**TASK LIST**:
(a) Can you write out the passage of the EU emissions trading article from "A recent paper" to "2005 to 2012.", word for word?
(b) Answer these questions about the EU emissions trading article:
(i) By how much does the EU aim to cut greenhouse gas emissions by 2030?
(ii) How many plants does the EU ETS cover?
(iii) In which journal was the recent OECD paper published?
(c) How would the EU emissions trading article go on after its last sentence? Continue it.

══ TEXT SEGMENT

By Daniel Nachtigall, OECD Environment Directorate and Antoine Dechezleprêtre, OECD Directorate for Science Technology and Innovation
The European Union (EU) put forward an ambitious climate mitigation target of reducing greenhouse gas (GHG) emissions by at least 55% below 1990 levels by 2030. How will the EU deliver? Carbon pricing – through the European Union Emissions Trading System (EU ETS) – is expected to deliver a large part of the emissions reductions. Under an ETS, installation operators can trade GHG emission permits with each other, ensuring that emissions are reduced cost-effectively. Launched in 2005, the EU ETS is the world’s first international ETS, covering over 14,000 energy-intensive plants across 30 European countries, accounting for around 40% of the EU’s total GHG emissions. From the outset the EU ETS raised concerns about its environmental effectiveness and potential negative economic effects for the European industry by putting regulated firms at a disadvantage vis-a-vis their foreign competitors.
A recent paper ‘The joint impact of the European Union emissions trading system on carbon emissions and economic performance’ published by OECD authors in the leading Journal of Environmental Economics and Management sheds light on this concern. Based on an earlier OECD working paper, the study is the first comprehensive, European-wide analysis of the impact of the EU ETS on both carbon emissions and economic performance of regulated companies during the first two phases of the system’s existence, from 2005 to 2012.

════
══ RECORDS PROVIDED

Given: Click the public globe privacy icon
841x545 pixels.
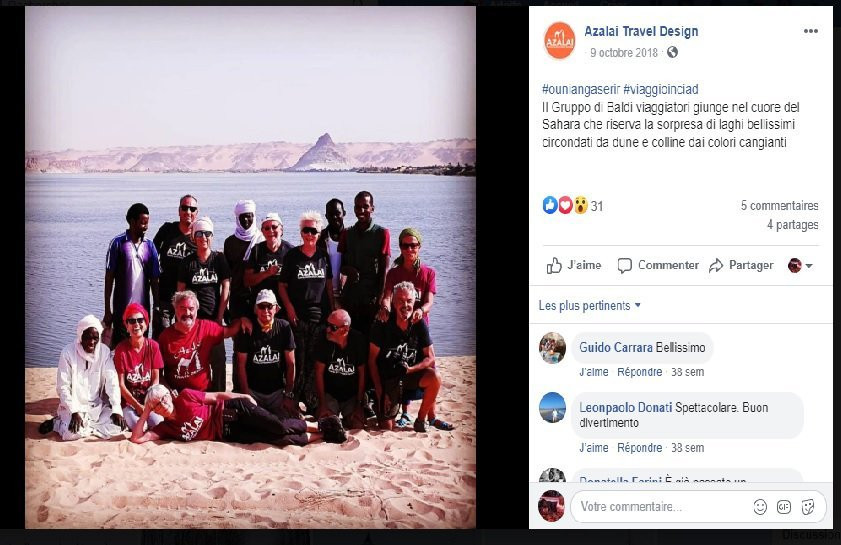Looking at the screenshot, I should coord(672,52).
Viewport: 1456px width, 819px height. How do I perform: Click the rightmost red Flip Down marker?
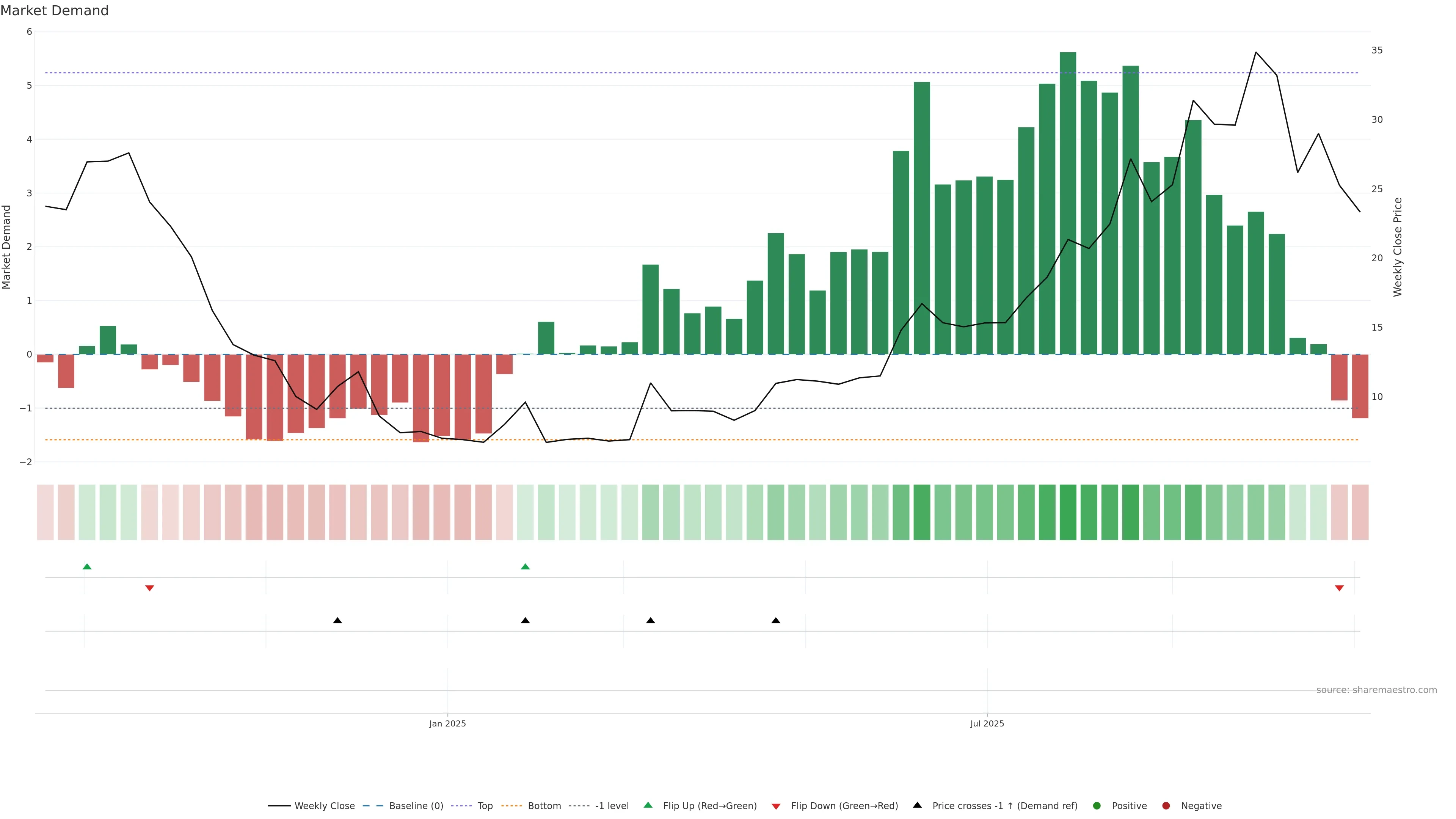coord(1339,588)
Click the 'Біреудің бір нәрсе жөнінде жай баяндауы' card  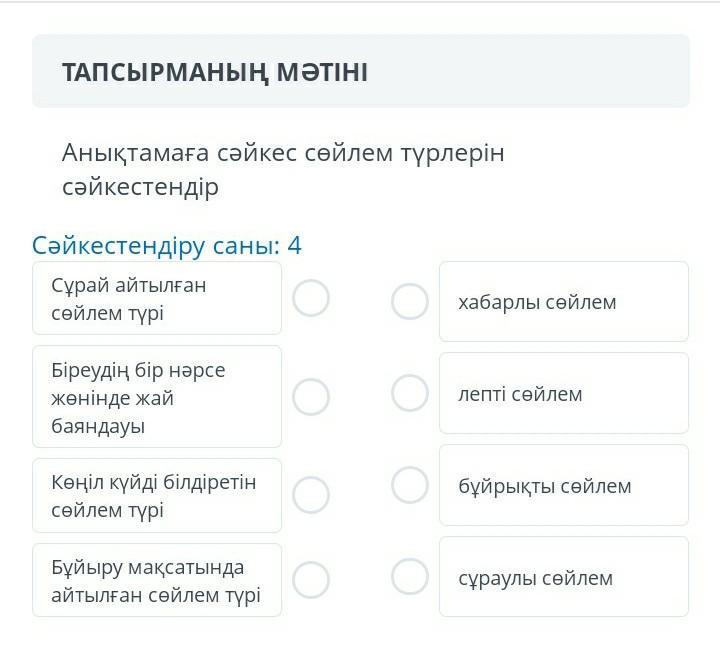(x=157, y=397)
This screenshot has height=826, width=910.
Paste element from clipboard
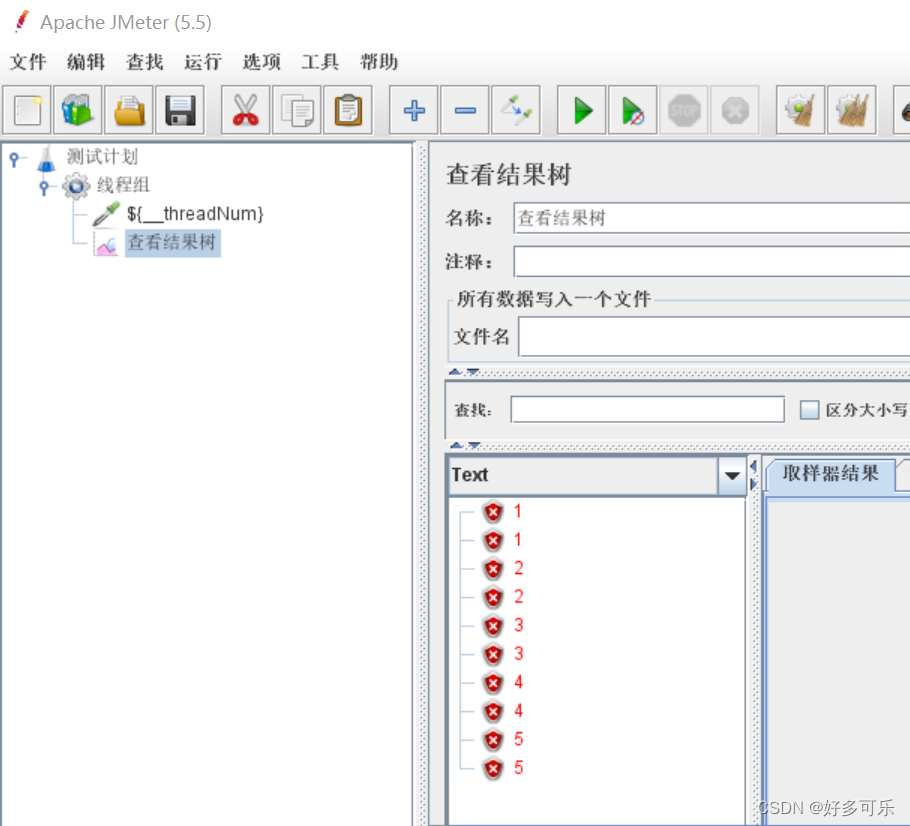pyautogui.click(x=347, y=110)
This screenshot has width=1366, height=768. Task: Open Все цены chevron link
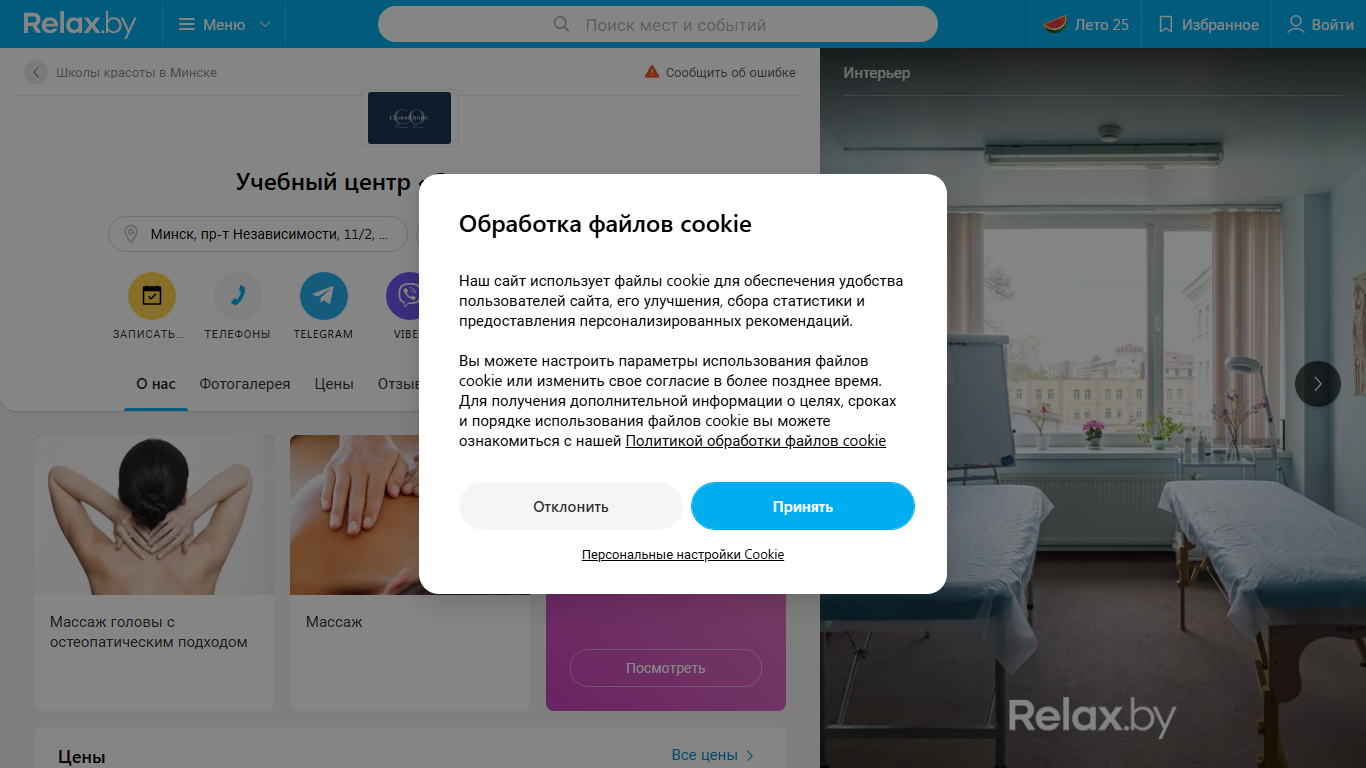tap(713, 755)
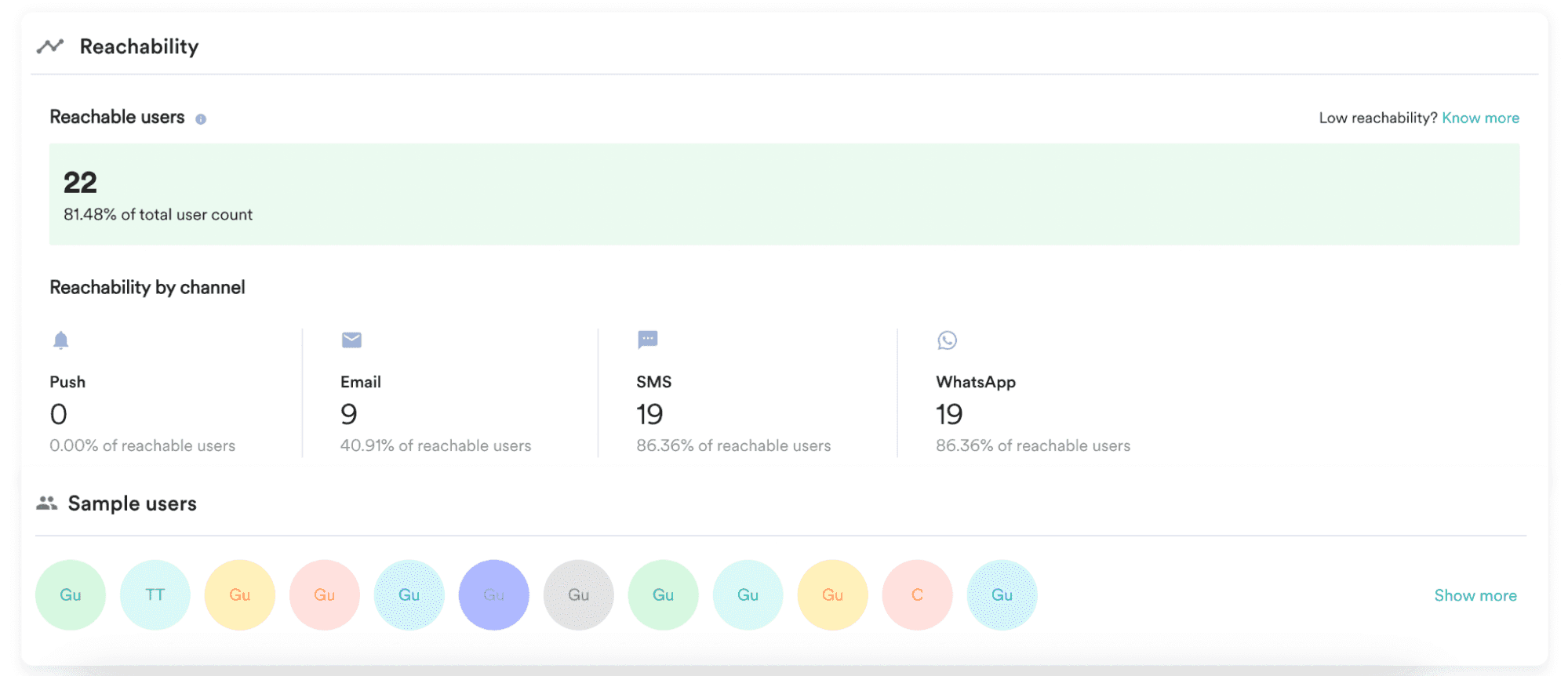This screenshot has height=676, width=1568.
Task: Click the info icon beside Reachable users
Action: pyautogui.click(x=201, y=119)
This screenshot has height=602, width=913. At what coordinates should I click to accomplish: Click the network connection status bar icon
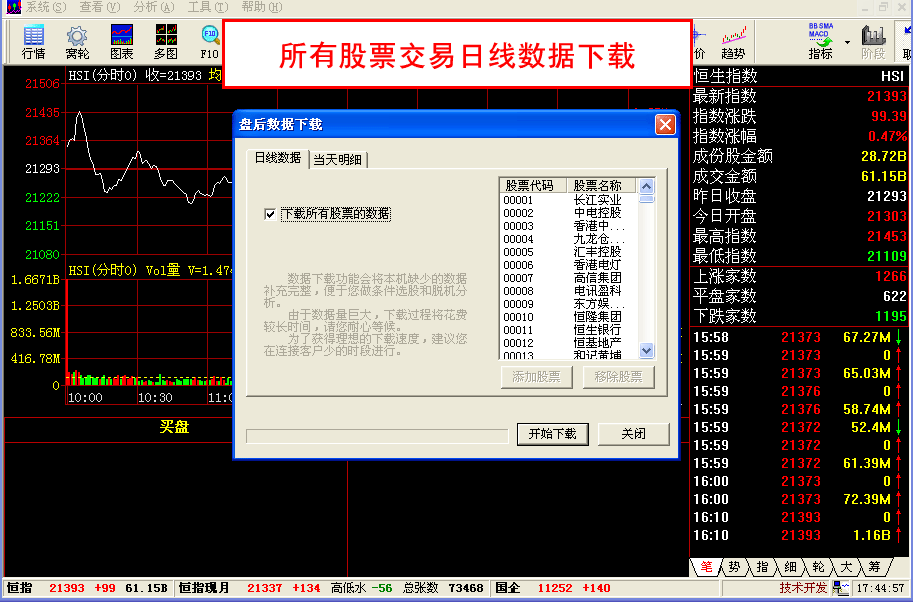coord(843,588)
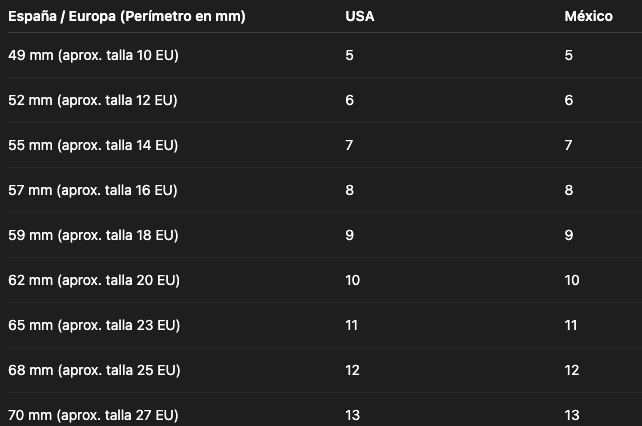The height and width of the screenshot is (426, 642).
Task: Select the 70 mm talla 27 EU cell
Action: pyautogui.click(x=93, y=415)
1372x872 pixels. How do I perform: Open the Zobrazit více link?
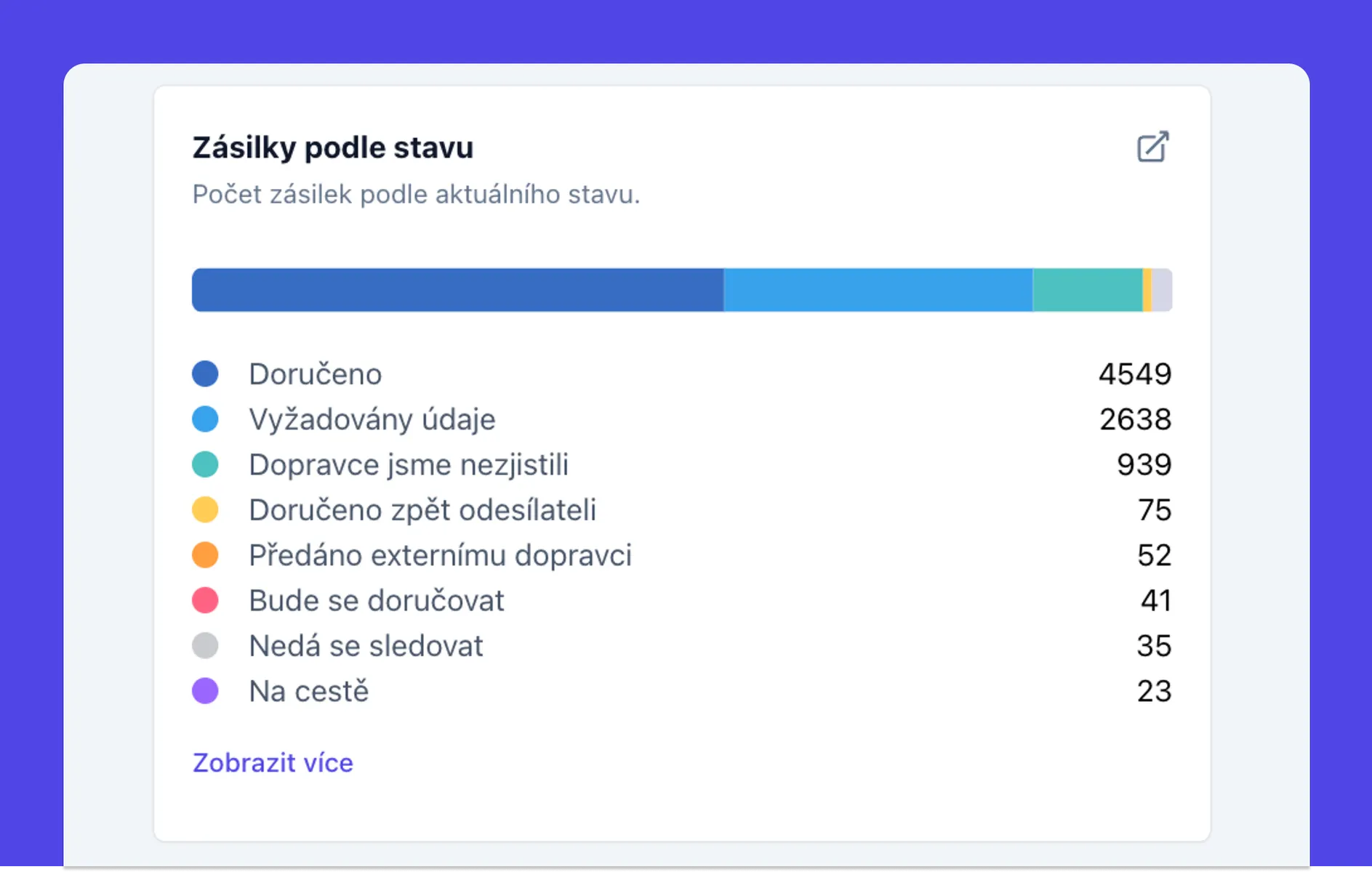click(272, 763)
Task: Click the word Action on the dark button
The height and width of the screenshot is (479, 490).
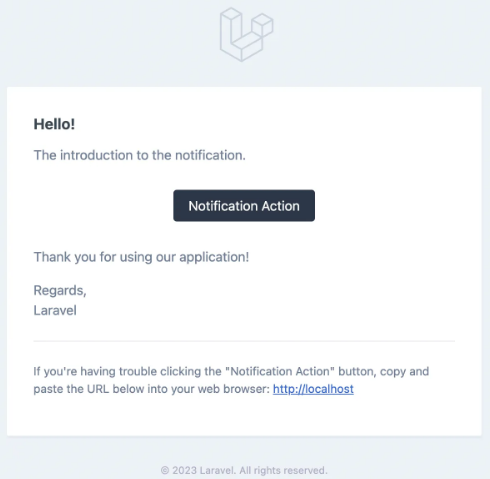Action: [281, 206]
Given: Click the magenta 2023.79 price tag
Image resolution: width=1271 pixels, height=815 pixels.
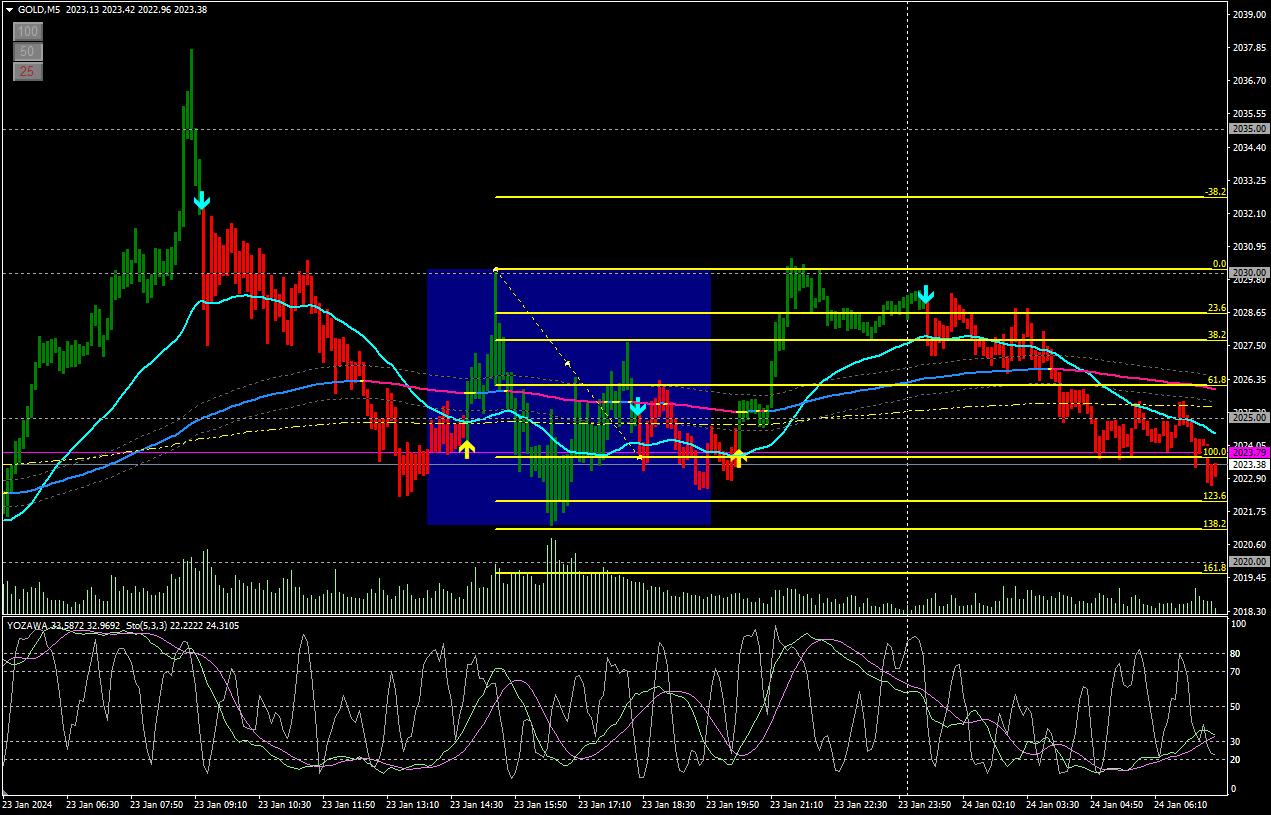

════

**OUTPUTS BY TASK**:
(a)
A recent paper ‘The joint impact of the European Union emissions trading system on carbon emissions and economic performance’ published by OECD authors in the leading Journal of Environmental Economics and Management sheds light on this concern. Based on an earlier OECD working paper, the study is the first comprehensive, European-wide analysis of the impact of the EU ETS on both carbon emissions and economic performance of regulated companies during the first two phases of the system’s existence, from 2005 to 2012.

(b)
(i) By at least 55% below 1990 levels.
(ii) Over 14,000 energy-intensive plants across 30 European countries.
(iii) The Journal of Environmental Economics and Management.

(c)
The study uses data for carbon emissions of installations from the national Pollutant Release and Transfer Registers (PRTR) of France, Netherlands, Norway and the United Kingdom, complemented with data from the European PRTR. It also includes economic data of firms for all European countries to investigate the impact of EU ETS on various economic dimensions, including employment, fixed assets, profits, and revenues. The study makes use of the EU ETS inclusion criteria, according to which installations below a certain capacity threshold do not need to participate in the carbon market. It compares installations or firms operating in the same country and the same sector and of similar characteristics, but which fall under different regulatory regimes since the launch of the EU ETS.
So what does the study tell us?
The EU ETS led to a reduction of carbon emissions of around 10% between 2005 and 2012 but has not had any adverse impact on employment (see Figure 1). Most of the emissions reductions were observed in the second trading phase of the EU ETS and were primarily driven by larger installations. This is in line with the observation that pollution control technologies are capital-intensive and involve relatively high fixed costs. There is also evidence that a more generous allocation of free allowances results in a weaker reduction of emissions.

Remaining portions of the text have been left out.